Monday, January 19, 2009

Wrapped in a foggy cloud

We watched “House” tonight; it was an episode about this guy wanting to die because he was in so much pain, and how it was affecting him and those around him like his wife and boy. When that kid helped his dad by bringing him some drug and told House he did that because “that wasn’t his dad anymore and he wanted him to die”, it hit a raw nerve, even after almost ten years. As I’m sitting here tonight, I can’t help but think of how I felt when I would see my dad so depressed and hurting, and how I wished I could help him.

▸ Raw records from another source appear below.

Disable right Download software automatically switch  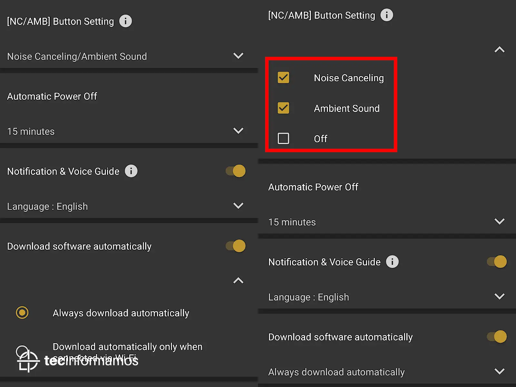(x=497, y=337)
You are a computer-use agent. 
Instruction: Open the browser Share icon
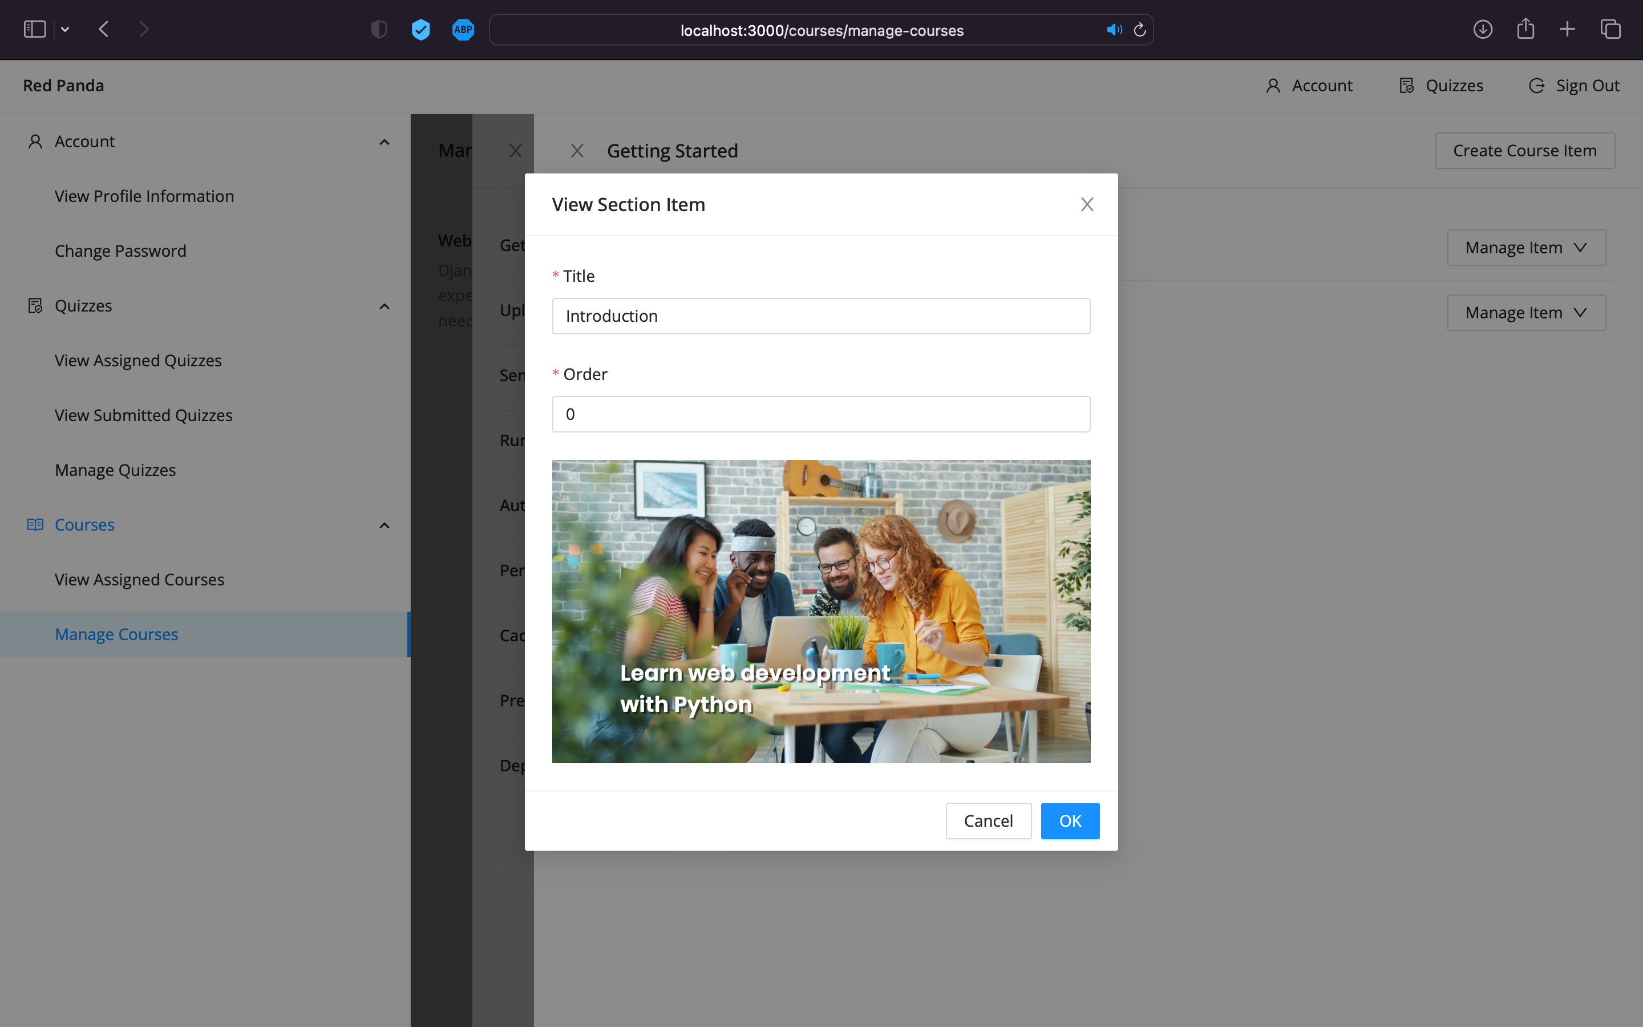pos(1526,29)
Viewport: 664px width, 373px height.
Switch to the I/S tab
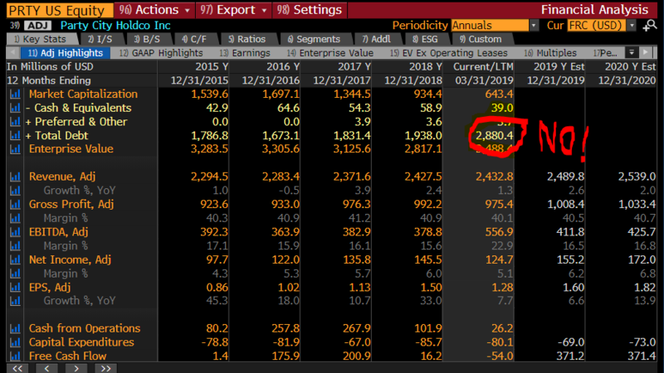pos(98,39)
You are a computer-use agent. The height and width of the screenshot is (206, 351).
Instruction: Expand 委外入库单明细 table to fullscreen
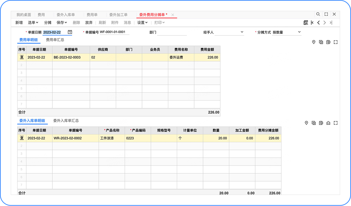pyautogui.click(x=336, y=123)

What that kid expressed was how I’ve felt on more than one occasion.

When the wife asked House to make him well enough for him to go home to do what he had to do, I remember telling my mother the exact same thing… It was hard to see my father, who had always been a hard ass, borderline mean, shrivelled to this thing filled with pain and sadness. I’m sure I have no idea how deep his depression really was, and how much he pretended for our sakes, even if he would also use that to keep us under his control. No matter what or why or even how he did it, he wasn’t well, and that nobody can’t deny.

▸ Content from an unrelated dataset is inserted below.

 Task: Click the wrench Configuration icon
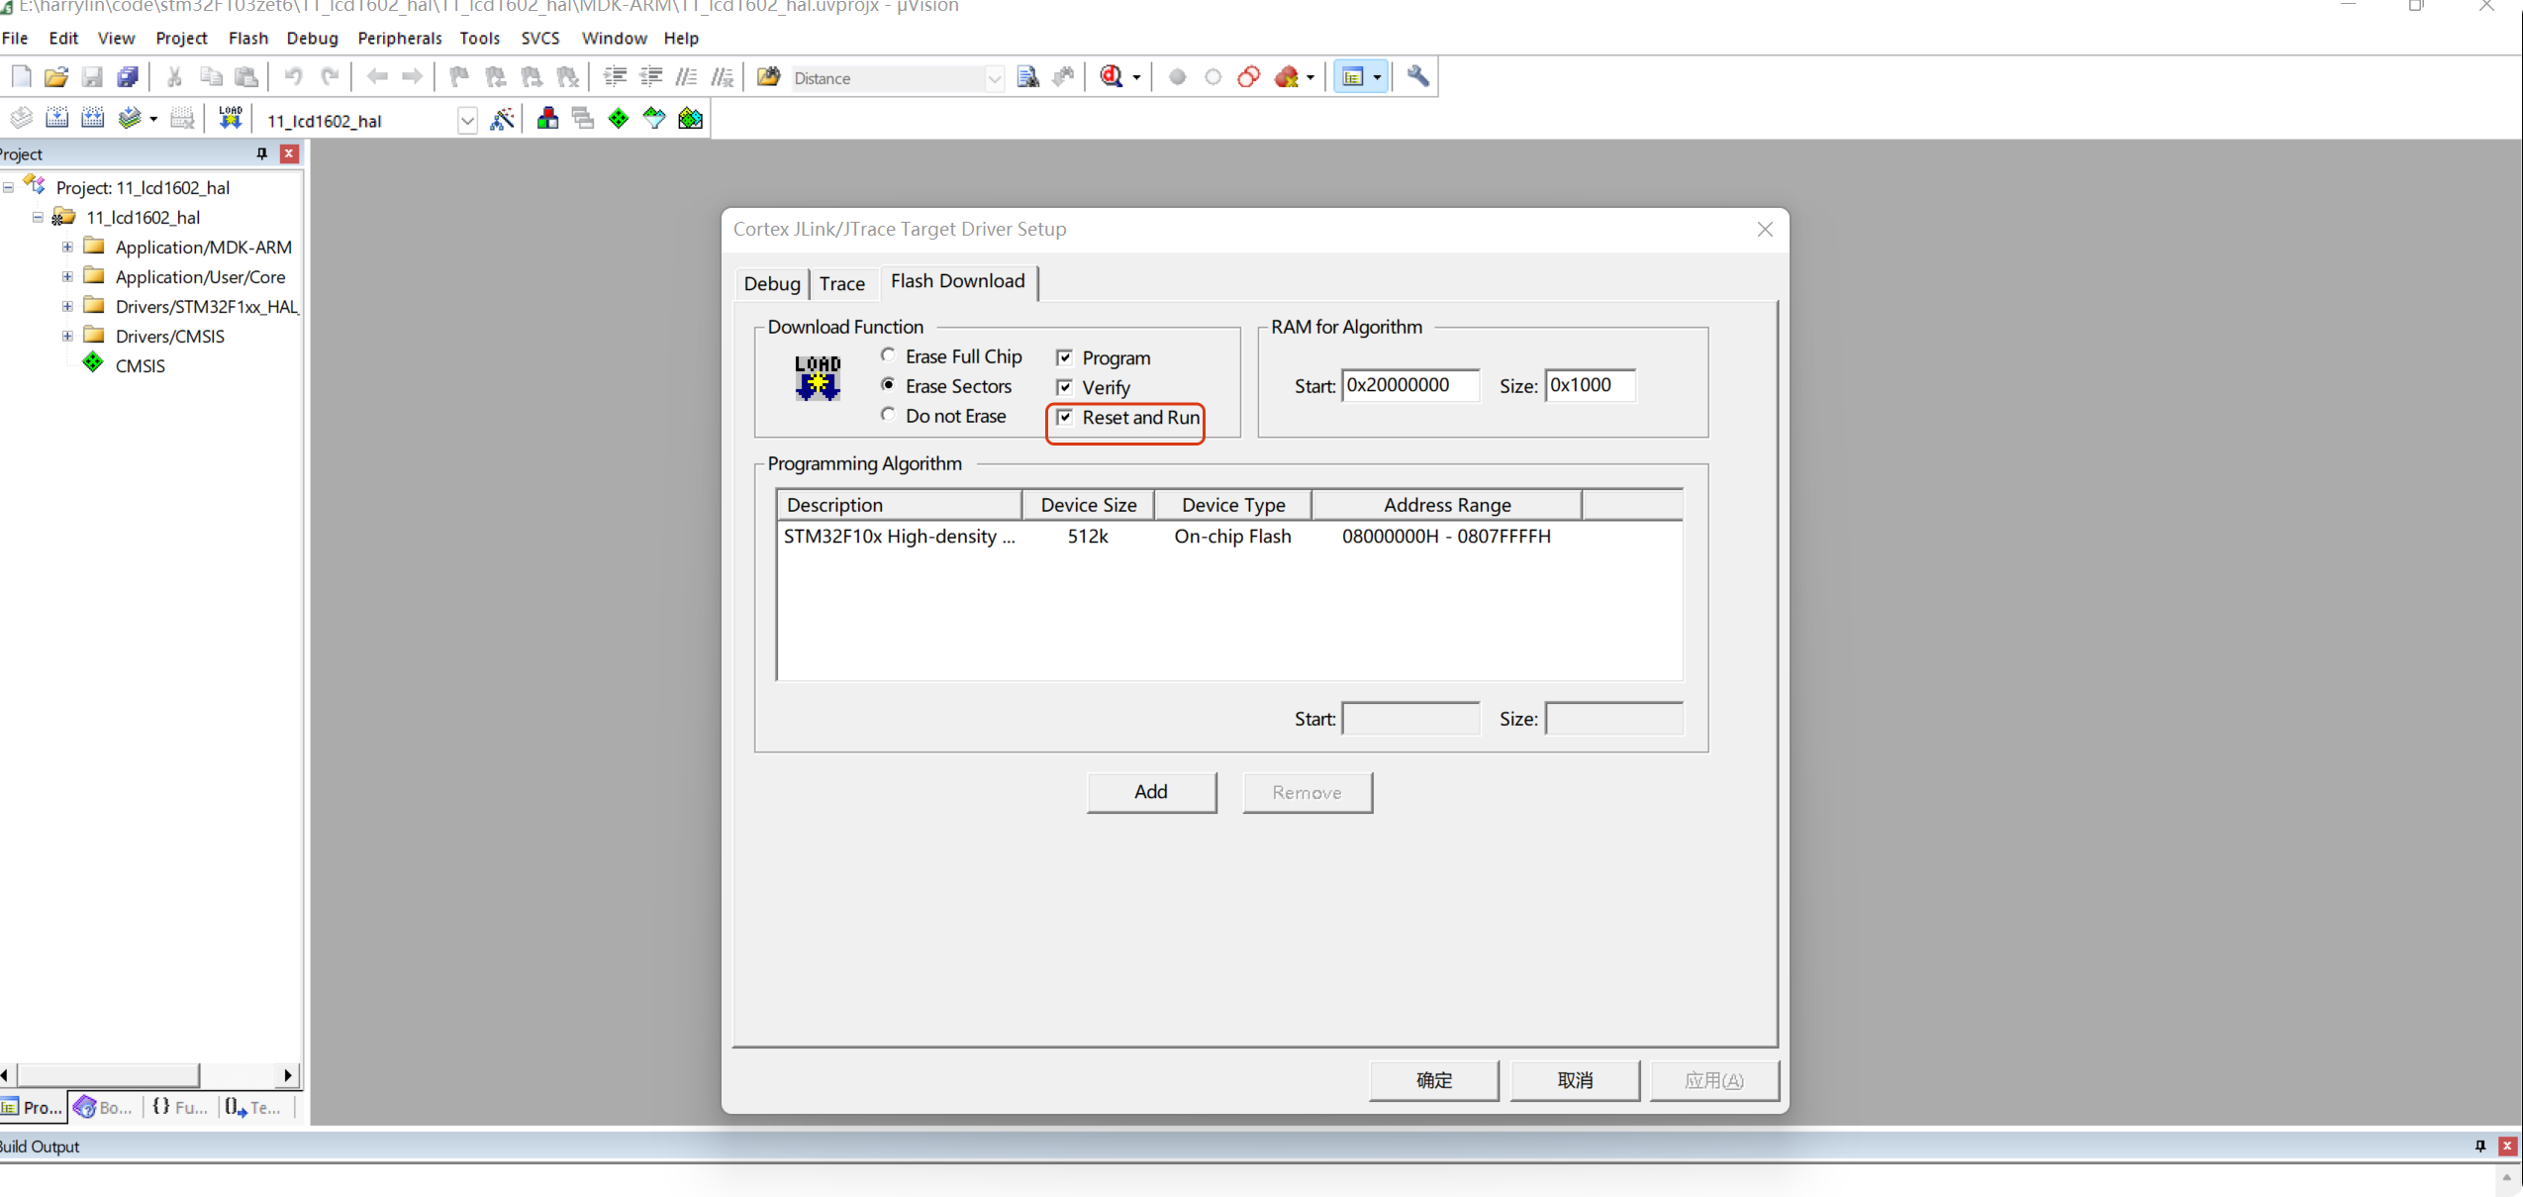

Whenever we watch a movie or a show, and I see someone committing suicide it gets me. I don’t get overly emotional, but depending on the scene, it does jiggle the heartstrings. Over the weekend, we watched “The Assassination of Jesse James by the Coward Robert Ford” (not the best Pitt movie around, but I kind of liked it anyway) and there’s a scene where one guy shoots himself. The actor, I think, showed the fear and sadness going through him before he pulled the trigger. I remember asking my dad how he had felt before he had started the engine to his pick-up truck, during a previous trial. He had told me everything he had done, from the moment he decided to leave home to him putting the key in the ignition and awaiting the fumes… The level of emotions shown by the actor, Sam Rockwell, was pretty darn closed to what I’ve had pictured my father doing.

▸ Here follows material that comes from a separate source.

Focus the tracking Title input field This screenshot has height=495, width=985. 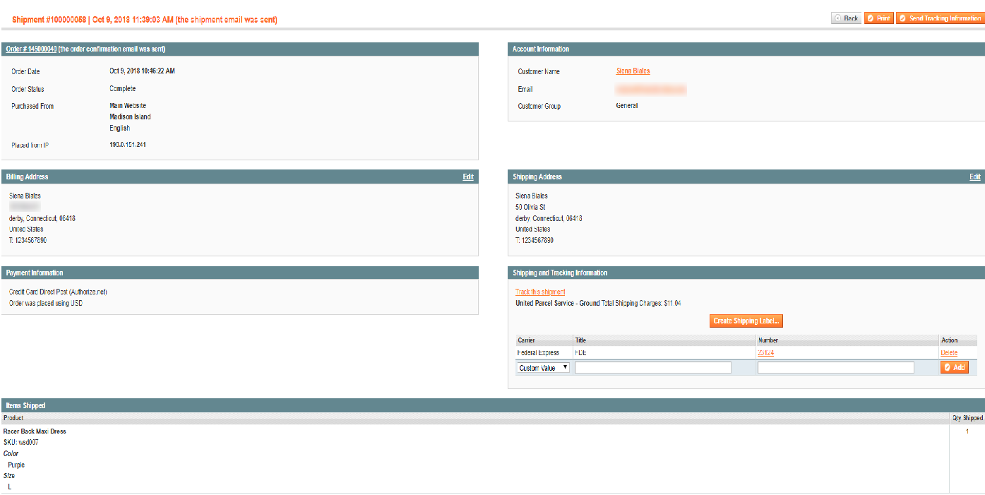point(652,368)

I guess despite time, effort, and good thoughts, I can’t really get over these feelings of melancholy grabbing me from time to time, like tonight…

10 comments:

Anonymous said...

Oh wow, I can only imagine how seeing that makes you feel. I'm sorry you ever had to go through something like that.

Unknown said...

Hug.

Anonymous said...

Perhaps sharing your story helps subside the memory and close this chapter of your life - either way, this is a difficult situation to contend with on many levels, no matter which way you look at it. I commend you for even surfacing such a sad story, I highly doubt others would handle this so eloquently....xoxo

Green-Eyed Momster said...

What can I say, my mom's been suicidal all my life.

The older I get, the more I realize that some wounds will never heal.

I wish you peace and I send you hugs....

Anonymous said...

I attempted sucide many times but always failed. The last time I ended up calling a sucide hotline and realized that I didn't want to die, no matter how depressed I was. I'm really glad of that now because I am on Effexor.

I saw the preview for House and both my roommate and I switched the channel quickly.

I commend you for posting this, it was very well written and I am sorry for your loss.

kara said...

quick...watch Princess Bride. it's the only cure.

PinkPiddyPaws said...

***hugs****

stinkypaw said...

noble pig: It's ok, I guess it just hit a nerve that evening.

Marius: :-)

Mousse: Thanks Mousse.

Traceyt: Thank you.

greenduckiesgirl: Thanks, and thank you for sharing. Keep on going m'dear, life is worth what you put in it.

Kara: LOL - thanks!

PPPaws: :-)

Annake said...

Sending you huge hugs. :-) Wish there was something more I could do.

stinkypaw said...

Annake: Virtual hugs are always welcome here! Thank you for those!